A partir de la Disposición 1848/2026 publicada en el Boletín Oficial, la ANMAT oficializó la baja definitiva de los dos laboratorios que habían sido objeto de inhibiciones y prohibiciones desde el año anterior, luego de que las inspecciones técnicas y auditorías regulatorias detectaran irregularidades inaceptables.
El organismo regulador había suspendido sus actividades en 2025, tras descubrir la contaminación microbiana de lotes de fentanilo clínico que se utilizaban en hospitales y centros de salud.

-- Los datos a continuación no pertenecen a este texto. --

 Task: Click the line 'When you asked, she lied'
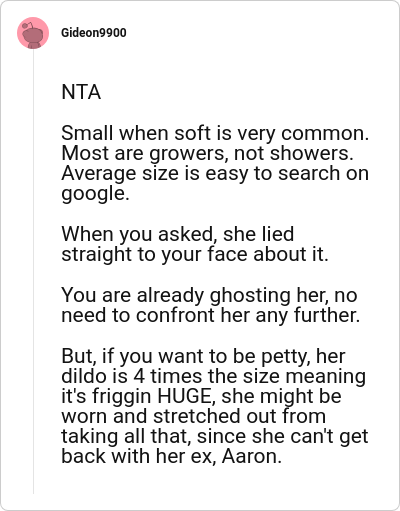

En ese momento se había prohibido la producción y comercialización de todos los productos asociados, lo que ya había puesto en alerta al sistema sanitario.
El fentanilo contaminado fue señalizado como producto de riesgo extremo, dado que se detectaron microorganismos en algunos lotes vinculados a infecciones graves en pacientes hospitalizados, especialmente aquellos con sistemas inmunológicos comprometidos.
Familiares de las víctimas y organizaciones de pacientes respondieron con indignación a la noticia. Varias agrupaciones habían reclamado una investigación exhaustiva y sanciones contundentes, en medio de acusaciones por fallas en controles y supervisiones previas a la crisis sanitaria.
Salud y expertos en regulación farmacéutica advierten que esta decisión no solo confirma la gravedad de las irregularidades detectadas, sino que también marca un punto de inflexión en el control de la calidad de medicamentos en Argentina. Muchos plantean la necesidad de reforzar protocolos y los mecanismos de trazabilidad de productos de alto riesgo.
La ANMAT también aclaró que ahora corresponde asegurar la trazabilidad de cualquier producto, insumo o residuo relacionado con estos laboratorios, para garantizar su correcta disposición o destrucción, evitando nuevos riesgos para la población.
El entramado judicial que rodea este caso sigue en marcha, con investigación de responsabilidades administrativas y penales. Además, la demanda de mejoras estructurales en los sistemas de inspección cobra fuerza tanto en círculos científicos como en organizaciones de derechos del paciente.
La decisión de la ANMAT de dar de baja definitiva a los laboratorios implicados en la producción del fentanilo contaminado es una señal de alerta para el sistema sanitario argentino. Más allá del impacto jurídico, está en juego la confianza ciudadana en el control de medicamentos esenciales. La salud pública no puede depender de procesos laxos ni de fallas que terminan costando vidas. La vigilancia, la transparencia y la exigencia de calidad deben ser prioridades, sin atajos ni excepción alguna.